**SELECTED TEXT:**
This is why I have always had a certain weakness for architectural guidebooks, which proceed from the assumption that the subject matter is the buildings themselves, and that the role of the book is to offer intelligent discussion of the architecture that is in front of you, as if your meanderings were accompanied by a knowledgeable and cultivated friend. The best guidebooks, like the best friends, have points of view, and they are clear about what they like and what they dislike.

Many years ago, when I read the late Ian Nairn’s guides to London and Paris (called, with an endearing presumption, Nairn’s London and Nairn’s Paris), and carried them around the streets with me, I felt that I was getting to know a person as much as I was getting to know a city’s architecture. You could see that Nairn was made of equal parts of amiability and disagreeableness, that he could swoon, but only over the very finest things; that he could take joy in the most ordinary streetscape if it could be shown to make daily life better; and that he could always be counted on to prefer the work of an eccentric genius like Nicholas Hawksmoor over that of a sane and rational architect like Christopher Wren. He did more than guide me around the streets of London. He helped me understand the profundity of Hawksmoor and Sir John Soane, whose house in Lincoln’s Inn Fields Nairn called “as deep as St. Paul’s dome is wide; an experience to be had in London as nowhere else, worth traveling across a continent to see in the same way as the Sistine Chapel”—a line I remember three decades after reading it. Nairn shaped my sensibility, and my sense of London is inextricably bound up in his.

**INFORMATION GIVEN:**
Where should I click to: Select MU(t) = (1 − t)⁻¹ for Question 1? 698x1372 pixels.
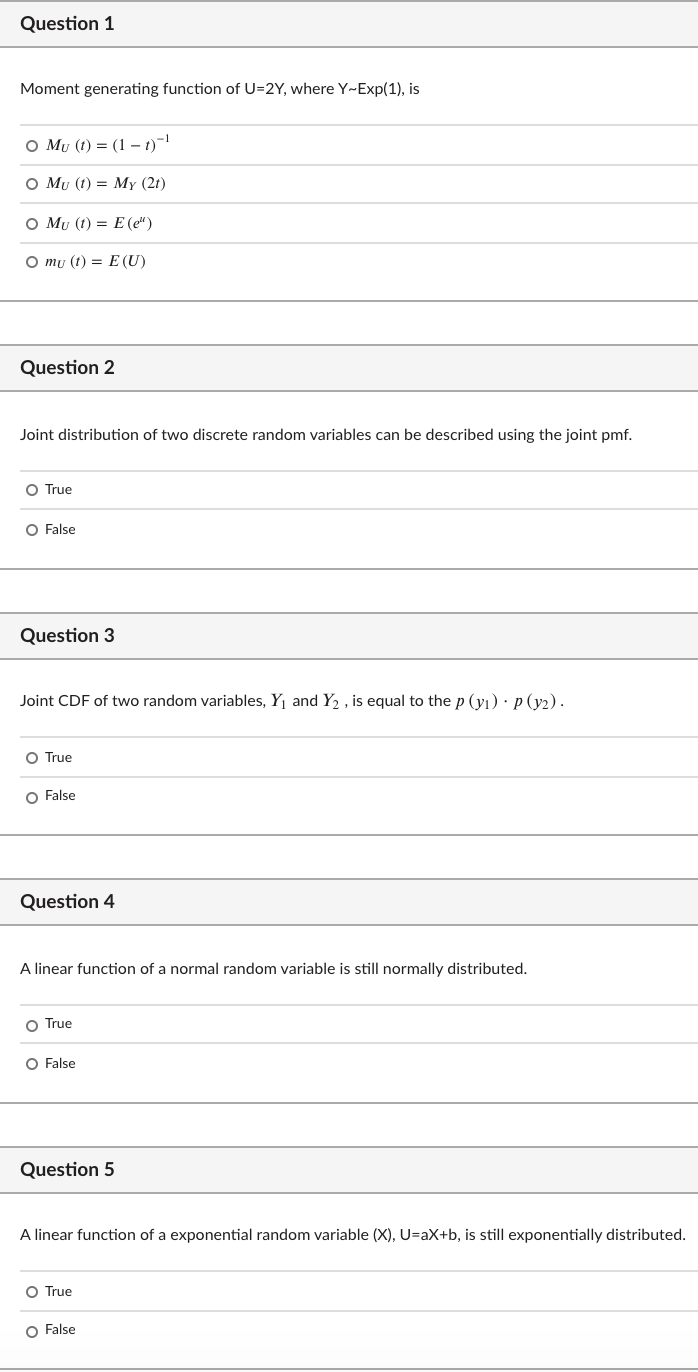pyautogui.click(x=31, y=145)
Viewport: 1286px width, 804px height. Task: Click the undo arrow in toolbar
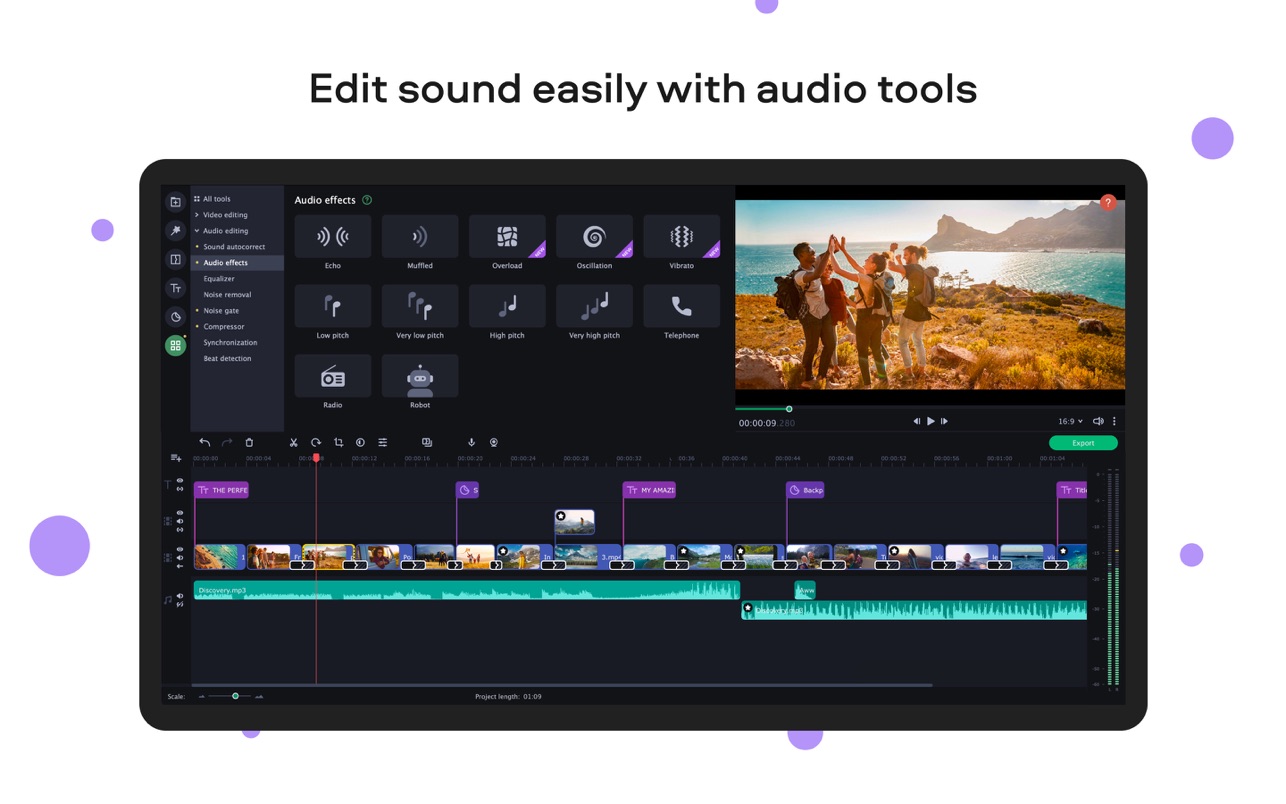click(x=204, y=443)
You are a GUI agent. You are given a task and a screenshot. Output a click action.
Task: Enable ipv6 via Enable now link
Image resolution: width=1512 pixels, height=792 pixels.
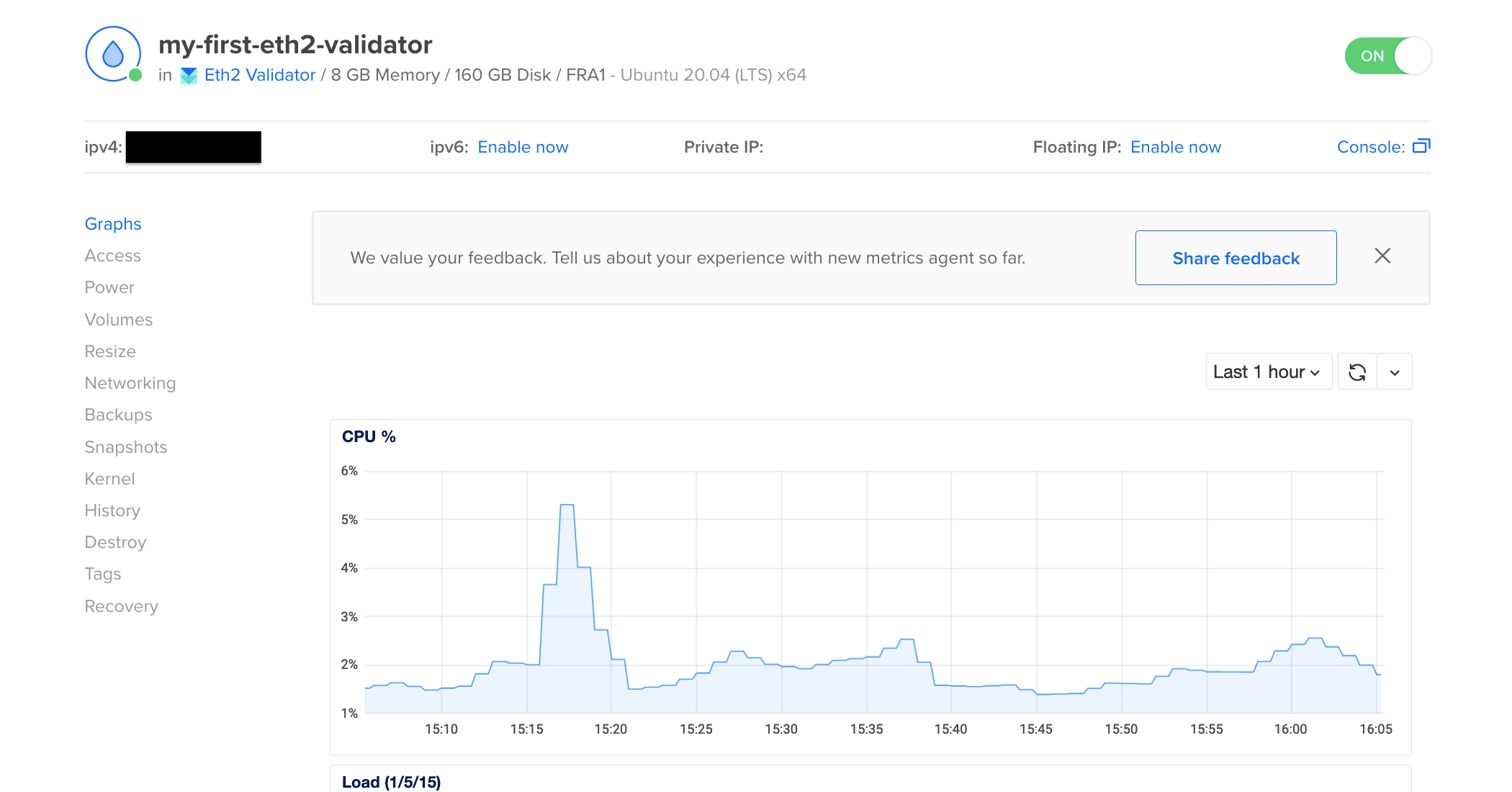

**WRITTEN REQUEST:** Please extract the section of the architectural guidebooks passage starting at "This is why" and ending at "what they dislike.", word for word.

**OUTPUT FOR THIS TASK:**
This is why I have always had a certain weakness for architectural guidebooks, which proceed from the assumption that the subject matter is the buildings themselves, and that the role of the book is to offer intelligent discussion of the architecture that is in front of you, as if your meanderings were accompanied by a knowledgeable and cultivated friend. The best guidebooks, like the best friends, have points of view, and they are clear about what they like and what they dislike.